EXERCISE DESCRIPTION
Change "Swatches" to "Layers" in the items, starting at the line that contains "Given: Switch to the Swatches tab" and ending at the end of the items, and give only those lines with nothing else altered. Leave the pictures out of the answer.

---------- THE DATA

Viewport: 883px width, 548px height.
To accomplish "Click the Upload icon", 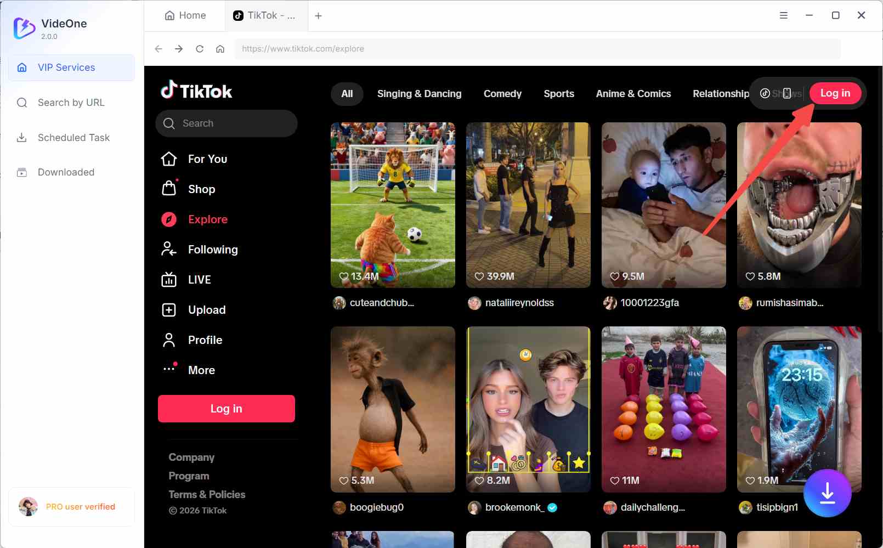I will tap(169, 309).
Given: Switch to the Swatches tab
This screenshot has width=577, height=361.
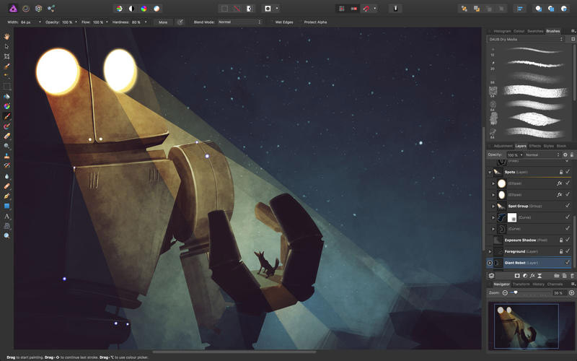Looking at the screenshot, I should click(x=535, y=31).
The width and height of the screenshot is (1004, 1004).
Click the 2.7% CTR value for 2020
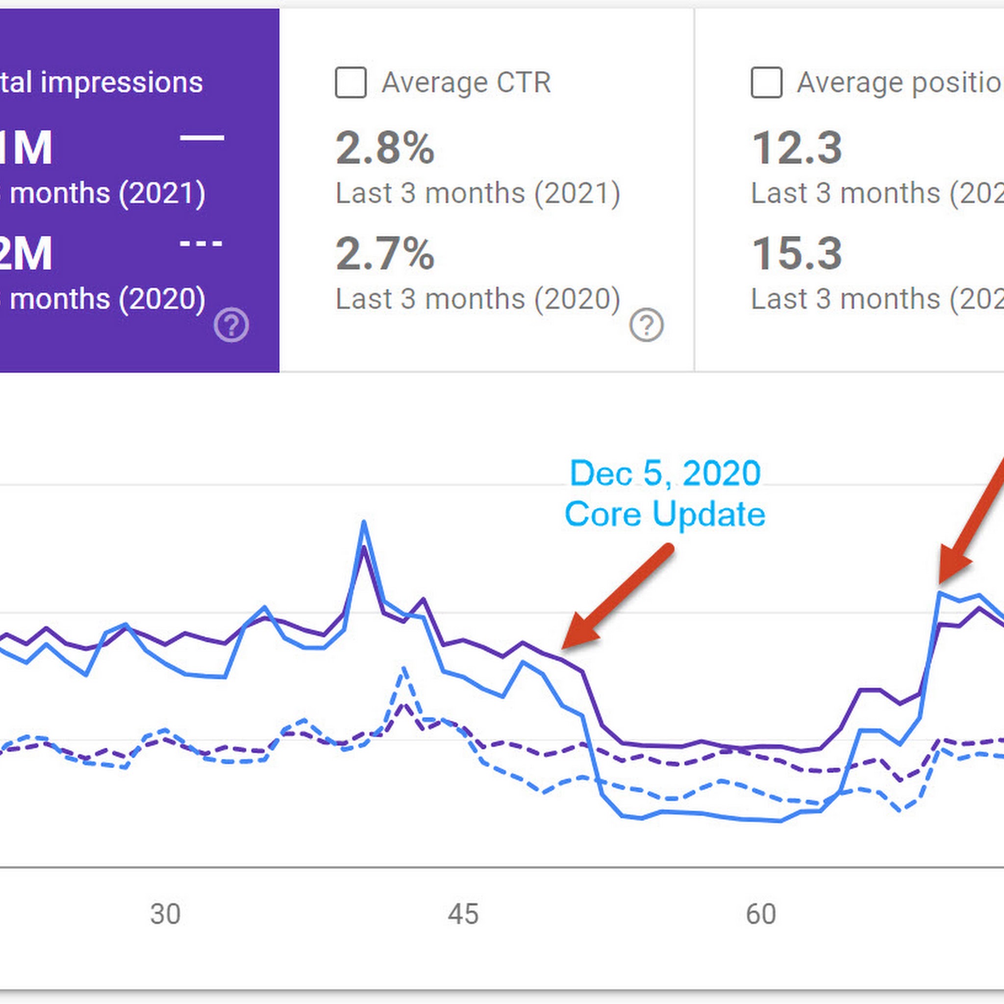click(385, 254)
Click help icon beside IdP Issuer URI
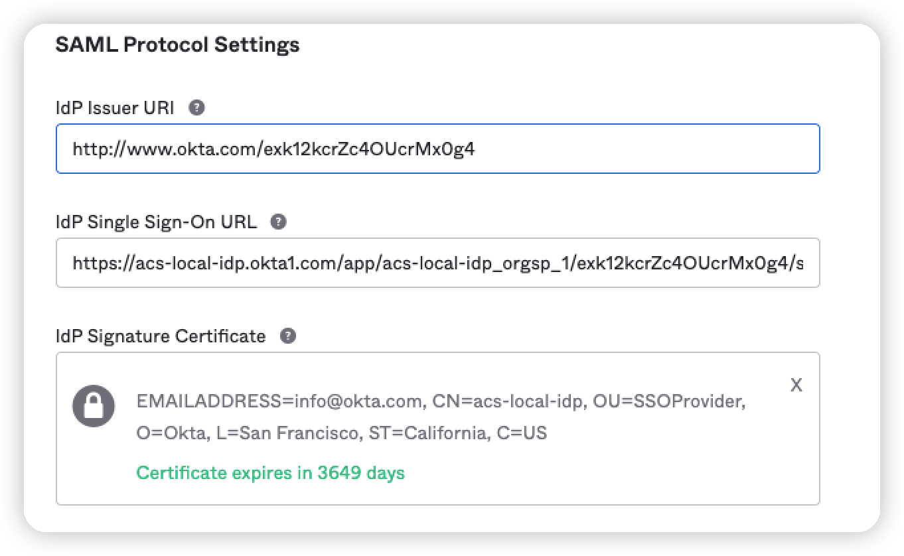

--------------------

ANSWER TO THIS TASK
Given: Switch to the Layers tab
This screenshot has width=577, height=361.
Looking at the screenshot, I should click(x=535, y=31).
The width and height of the screenshot is (1004, 1004).
Click the 2.7% CTR value for 2020
click(385, 254)
Click help icon beside IdP Issuer URI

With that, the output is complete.